Anatomy of an agentic harness
When people talk about AI agents, they often focus on the model. In practice, the LLM is only one component. Building production-grade agentic systems is largely a systems engineering problem involving orchestration, observability, reliability, human feedback, and continuous improvement.
Over the past year, I've been building an AI-native platform for credit underwriting and risk analysis that accelerates document-heavy workflows while ensuring humans remain in control of critical decisions. Along the way, I've realized that most agentic harnesses share a common architecture.
This is the anatomy of the system we've built.
Orchestration
The first challenge isn't prompting, it's coordination.
An agentic system needs to answer questions like:
- Which agent should execute next?
- What happens if an agent fails?
- How do multiple agents share context?
- How are long-running workflows resumed after interruptions?
We use workflow orchestration to model the underwriting lifecycle as a graph of dependent tasks instead of a linear pipeline.
This makes branching logic, retries, parallel execution, and human approval checkpoints first-class citizens.
Durable Execution
Unlike chat applications, enterprise workflows may take several minutes or even hours to complete.
Documents arrive asynchronously.
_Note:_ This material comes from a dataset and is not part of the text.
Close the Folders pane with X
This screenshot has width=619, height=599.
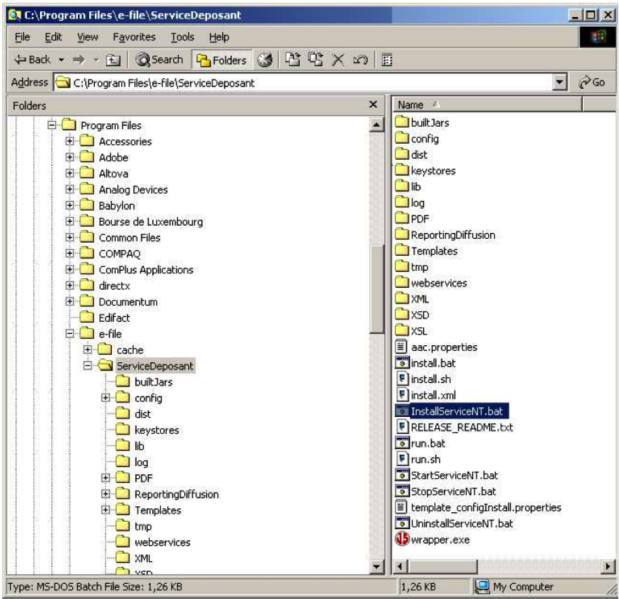(x=373, y=104)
Humans review outputs. External services fail. Workers restart.
Durable execution ensures that the workflow never loses its state. Every step can be retried, resumed, or replayed without starting from scratch, allowing the platform to operate reliably at scale.
Shared Context
Each agent executes inside an isolated runtime.
Instead of maintaining shared in-memory state, agents communicate through a common storage layer that holds uploaded documents, extracted artifacts, intermediate outputs, metadata, and structured results. This loose coupling makes agents stateless, horizontally scalable, and independently deployable.
Observability
Traditional applications expose logs.
Agentic systems require much richer visibility.
For every execution we capture prompts, model responses, reasoning traces, latency, costs, evaluation metrics, and workflow execution paths. Without this level of observability, improving agents becomes largely guesswork.
Tracing every interaction makes prompt iteration and production debugging significantly easier.
Human-in-the-Loop
One lesson becomes obvious very quickly:
The goal isn't to remove humans, it is to involve them only where their expertise creates the most value.
In underwriting, analysts review edge cases, validate extracted information, and approve high-impact decisions.
The workflow is intentionally designed around these checkpoints rather than attempting full automation.
Learning from Feedback
The most interesting part of the architecture isn't the agents, it's how they improve.
Imagine an extraction agent processing a scanned bank statement. The account number is partially scratched out, causing the extraction to fail.
During review, an analyst correctly infers the missing digits using contextual information elsewhere in the document. Instead of treating this as a one-time correction, we capture it as structured feedback.
That feedback becomes an input for improving prompts, extraction heuristics, sub-agent strategies, orchestration policies, and evaluation datasets. Over time, every human correction makes the system incrementally better.
Rather than static automation, the platform evolves through operational feedback.
Engineering the Platform
The system itself is composed of three major engineering domains:
- Application - A TypeScript monorepo powering the web application, APIs, authentication, and user experience.
- Agent Runtime - Python services responsible for workflow orchestration, agent execution, configuration, and observability.
- Analytics Engine - Domain-specific financial intelligence including transaction categorization, financial formulas, ML inference, and business logic.
This separation allows each domain to evolve independently while keeping the overall platform modular.
The Bigger Picture
Many discussions around AI agents revolve around prompting techniques or model selection.
In production, those are only a small part of the equation.
Reliable agentic systems require workflow orchestration, durable execution, observability, scalable infrastructure, human oversight, structured feedback loops, and domain-specific reasoning working together.
The LLM is the reasoning engine.
The harness around it is what turns reasoning into a dependable product.
And that's what makes building agentic AI such an interesting engineering challenge.